Cleaning the City

One of the clearest indications that there is something very wrong with our society is the huge disparity in wealth and income, and nowhere is this more apparent than in the City of London, where people who work in the same offices may be on the minimum wage – around £6 an hour – or being paid millions in bonuses on top of huge salaries.

Those at the bottom of the pile, the cleaners, suffer from unsocial hours, part time jobs, poor working conditions and little or no job security. You can’t live in London on the minimum wage and many have several jobs to keep their families afloat.
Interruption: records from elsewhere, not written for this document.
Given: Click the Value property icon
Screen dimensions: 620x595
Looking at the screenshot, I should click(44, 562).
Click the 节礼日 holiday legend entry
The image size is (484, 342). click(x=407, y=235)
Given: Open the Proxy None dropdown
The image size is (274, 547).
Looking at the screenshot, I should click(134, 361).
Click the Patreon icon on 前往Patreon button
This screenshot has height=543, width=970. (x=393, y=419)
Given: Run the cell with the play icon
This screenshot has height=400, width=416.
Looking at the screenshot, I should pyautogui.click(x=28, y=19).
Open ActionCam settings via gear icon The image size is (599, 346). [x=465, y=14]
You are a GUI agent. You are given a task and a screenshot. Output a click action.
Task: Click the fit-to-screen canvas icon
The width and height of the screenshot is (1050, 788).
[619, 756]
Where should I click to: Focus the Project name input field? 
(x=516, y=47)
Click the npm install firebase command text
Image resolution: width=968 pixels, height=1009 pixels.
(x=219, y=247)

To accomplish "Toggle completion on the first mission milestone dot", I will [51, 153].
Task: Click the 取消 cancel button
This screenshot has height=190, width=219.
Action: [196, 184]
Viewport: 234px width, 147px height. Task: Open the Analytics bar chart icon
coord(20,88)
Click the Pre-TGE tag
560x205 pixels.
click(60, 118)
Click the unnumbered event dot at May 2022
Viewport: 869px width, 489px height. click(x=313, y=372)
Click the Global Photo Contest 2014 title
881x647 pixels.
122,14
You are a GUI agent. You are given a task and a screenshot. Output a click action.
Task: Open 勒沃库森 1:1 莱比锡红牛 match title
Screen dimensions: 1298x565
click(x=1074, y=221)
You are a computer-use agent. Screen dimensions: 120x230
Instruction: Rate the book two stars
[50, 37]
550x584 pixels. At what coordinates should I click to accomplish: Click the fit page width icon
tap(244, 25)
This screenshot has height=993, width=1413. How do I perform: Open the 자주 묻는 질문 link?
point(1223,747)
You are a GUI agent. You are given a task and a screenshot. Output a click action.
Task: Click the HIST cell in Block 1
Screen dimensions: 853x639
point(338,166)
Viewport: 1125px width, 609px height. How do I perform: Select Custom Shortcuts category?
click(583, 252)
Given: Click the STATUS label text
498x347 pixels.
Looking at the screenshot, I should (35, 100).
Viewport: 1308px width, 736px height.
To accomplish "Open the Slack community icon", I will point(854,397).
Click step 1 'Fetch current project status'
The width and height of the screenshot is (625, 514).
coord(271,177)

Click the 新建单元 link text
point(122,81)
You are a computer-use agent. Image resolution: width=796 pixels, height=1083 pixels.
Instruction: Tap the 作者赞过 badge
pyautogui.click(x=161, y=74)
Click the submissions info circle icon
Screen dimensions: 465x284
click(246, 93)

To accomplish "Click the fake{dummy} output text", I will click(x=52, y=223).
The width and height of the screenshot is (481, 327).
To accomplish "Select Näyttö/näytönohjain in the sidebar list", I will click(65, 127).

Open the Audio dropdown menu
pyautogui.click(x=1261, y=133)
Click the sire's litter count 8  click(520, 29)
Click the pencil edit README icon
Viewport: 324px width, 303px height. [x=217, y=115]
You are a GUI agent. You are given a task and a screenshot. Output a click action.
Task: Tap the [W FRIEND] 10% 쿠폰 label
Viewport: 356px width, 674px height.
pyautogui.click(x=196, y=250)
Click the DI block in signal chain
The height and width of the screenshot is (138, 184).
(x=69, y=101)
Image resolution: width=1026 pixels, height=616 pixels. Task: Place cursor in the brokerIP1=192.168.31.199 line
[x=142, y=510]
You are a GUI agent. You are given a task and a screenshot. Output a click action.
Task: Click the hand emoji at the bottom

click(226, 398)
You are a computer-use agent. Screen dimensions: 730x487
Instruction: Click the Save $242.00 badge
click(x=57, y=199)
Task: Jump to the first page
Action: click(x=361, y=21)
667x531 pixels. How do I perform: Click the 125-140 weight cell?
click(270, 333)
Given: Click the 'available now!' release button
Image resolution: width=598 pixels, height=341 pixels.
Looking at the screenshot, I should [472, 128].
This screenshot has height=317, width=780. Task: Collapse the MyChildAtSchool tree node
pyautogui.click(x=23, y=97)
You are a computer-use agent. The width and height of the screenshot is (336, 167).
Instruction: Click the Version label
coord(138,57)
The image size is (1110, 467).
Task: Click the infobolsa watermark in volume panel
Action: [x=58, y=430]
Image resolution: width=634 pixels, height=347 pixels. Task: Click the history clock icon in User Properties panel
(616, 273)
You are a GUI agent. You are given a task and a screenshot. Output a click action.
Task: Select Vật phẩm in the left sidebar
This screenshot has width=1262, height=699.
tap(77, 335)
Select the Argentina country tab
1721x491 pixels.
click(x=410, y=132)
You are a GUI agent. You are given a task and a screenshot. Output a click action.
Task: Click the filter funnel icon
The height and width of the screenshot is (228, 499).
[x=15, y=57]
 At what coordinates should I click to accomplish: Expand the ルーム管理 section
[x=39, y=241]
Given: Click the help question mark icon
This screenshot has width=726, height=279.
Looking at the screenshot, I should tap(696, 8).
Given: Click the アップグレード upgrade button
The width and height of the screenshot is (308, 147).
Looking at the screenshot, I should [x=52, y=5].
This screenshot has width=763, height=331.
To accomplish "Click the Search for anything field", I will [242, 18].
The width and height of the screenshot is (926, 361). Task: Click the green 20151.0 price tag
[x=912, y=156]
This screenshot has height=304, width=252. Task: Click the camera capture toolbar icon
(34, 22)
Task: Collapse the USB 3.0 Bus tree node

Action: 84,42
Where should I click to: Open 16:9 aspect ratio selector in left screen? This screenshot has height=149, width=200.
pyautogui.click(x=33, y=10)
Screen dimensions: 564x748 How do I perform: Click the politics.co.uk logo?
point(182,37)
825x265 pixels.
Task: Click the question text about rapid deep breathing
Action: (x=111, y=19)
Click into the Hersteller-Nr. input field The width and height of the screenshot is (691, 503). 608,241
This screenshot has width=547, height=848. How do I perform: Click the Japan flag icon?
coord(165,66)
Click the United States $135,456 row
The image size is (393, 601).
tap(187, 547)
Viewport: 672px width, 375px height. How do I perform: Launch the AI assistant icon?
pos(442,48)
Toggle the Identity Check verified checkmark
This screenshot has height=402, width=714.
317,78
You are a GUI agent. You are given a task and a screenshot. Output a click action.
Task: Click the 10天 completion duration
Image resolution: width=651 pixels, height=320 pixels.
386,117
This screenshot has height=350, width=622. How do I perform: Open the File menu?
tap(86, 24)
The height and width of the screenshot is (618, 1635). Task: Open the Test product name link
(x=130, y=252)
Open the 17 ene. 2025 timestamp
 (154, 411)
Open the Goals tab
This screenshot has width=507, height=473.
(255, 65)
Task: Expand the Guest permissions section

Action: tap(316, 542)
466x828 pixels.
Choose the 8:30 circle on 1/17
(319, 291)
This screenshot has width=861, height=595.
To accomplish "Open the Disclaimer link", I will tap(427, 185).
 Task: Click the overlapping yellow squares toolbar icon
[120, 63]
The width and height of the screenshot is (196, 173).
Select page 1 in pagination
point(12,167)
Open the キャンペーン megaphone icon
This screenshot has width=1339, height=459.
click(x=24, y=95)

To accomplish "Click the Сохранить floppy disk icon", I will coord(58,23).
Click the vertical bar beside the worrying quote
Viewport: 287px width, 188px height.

The campaign to get a ‘London Living Wage’, a couple of pounds a week above the UK-wide minimum has had some success, largely through the vigorous actions of the cleaners and other low-paid workers themselves, organised through various groups, and I’ve photographed a number of their protests. Although they got some important support from some British trade unions, in some cases cleaners felt that they were neglected in the settlements the unions made with the bosses, their needs compromised by unions who also represented people on higher pay.

© 2012, Peter Marshall
16mm, 1/30 f5.0, ISO 2500, flash

Now many of the cleaners belong to a branch of the IWW, the International Workers of the World, a US based international union only formally recognised as a trade union by the UK in 2006, although small branches have existed here since shortly after its founding in 1905. The IWW is based on the kind of grassroots action that the cleaners have been taking, and is notable for its democratic structures making it run by and for the rank and file.

Alberto Durango has been in the lead in the cleaner’s fight for better wages and conditions, leading a number of successful campaigns to gain the London Living Wage. Last summer I met him outside Heron Tower where he was able to tell me that the protest planned for that evening had been called off because the contracting firm employing the cleaners there had agreed to their demands. Towards the end of the year, the cleaners were taken over by a new company who refused to accept those agreements reached earlier (despite our laws about the take-over of enterprises,) and soon found a reason to dismiss Durango who was standing up for his rights and those of his fellow workers.

The IWW organised a protest against his dismissal outside Heron Tower at 5pm on a Friday night, in the rush hour as workers were leaving for home, and darkness was falling. Half of the pavement is actually owned by Heron Tower, and their security soon moved both protesters and photographers off from that onto the fairly narrow strip beside the road.

© 2012, Peter Marshall
10.5mm, IS01600, 1/60 f4.5

Bishopsgate is one of the busier streets in the city, with a fairly constant stream of buses, taxis and other traffic passing, and it wasn’t possible to step out into the road except when this was halted by a nearby traffic light, so most of the time I had to work from within a fairly crowded pavement area with a small supporting samba band as well as the cleaners and their banners.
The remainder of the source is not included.